Wed, January 20th, 2010 at 4:12PM (PST)


When Dan Slott took over this series from Brian Michael Bendis, his agenda was made clear in his very first issue: He wanted to bring back a "classic" Avengers team, a team that mimicked the composition of the original assembled heroes, and what better way to kick it off than it a showdown with their very first foe, the ever-manipulative Loki?

That's the story Slott's still telling, one year later. Only the showdown with Loki still hasn't happened, and the good guys are just finally getting around to the point where they realize that Loki is behind many of their troubles. But, you know what? This issue doesn't suffer from that slowly-developing plotline. It works quite well, actually, with Loki the mastermind pulling the puppet strings while the Mighty Avengers face lesser obstacles on their journey to find the truth behind the mystery.

But in this issue, the "lesser obstacle" is an Absorbing Man wielding a ball and chain made out of the Cosmic Cube.

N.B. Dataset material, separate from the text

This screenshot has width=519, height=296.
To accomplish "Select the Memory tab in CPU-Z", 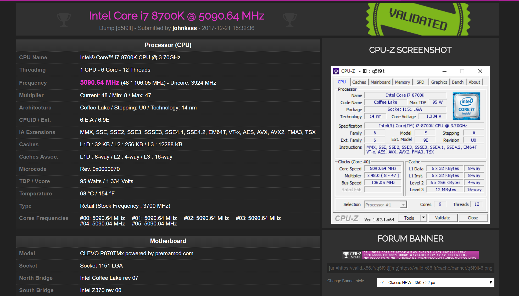I will click(402, 82).
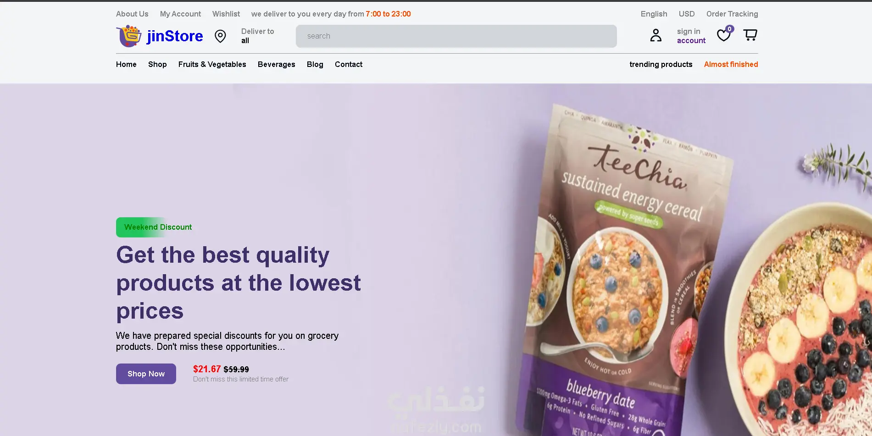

Which means that the Absorbing Man has absorbed the power of the Cosmic Cube. Which means reality as we know it -- at least in the Marvel U -- will be altered forever. Or, at least, until the end of the issue.

Slott's dialogue can be goofy at times, and it's as if he's imbibed the rhythms of Silver Age comic book syntax, but it also fits the kind of story we're getting here. It's a throwback to the way Avengers stories used to be told: a bit of inner drama, a vast conspiracy, and plenty of external conflict solved by teamwork.

Khoi Pham's artwork may not resemble that of Don Heck, but, like Heck, Pham is a clean storyteller who isn't a superstar artist. Pham brings a 21st century visual sensibility to the comic, but it's still about as traditional as you can get in this era of Marvel comics. Traditional, but good.

Like everything else in the Marvel Universe, "Mighty Avengers" is embroiled in the impending "Siege" and the legacy of Norman Osborn's rule. But given what Slott has been constructing over the past year, the series fits nicely into that larger tapestry. And it stands firmly on its own. It's good, solid, classic superhero action and adventure, in the old-fashioned "Mighty Avengers" mold.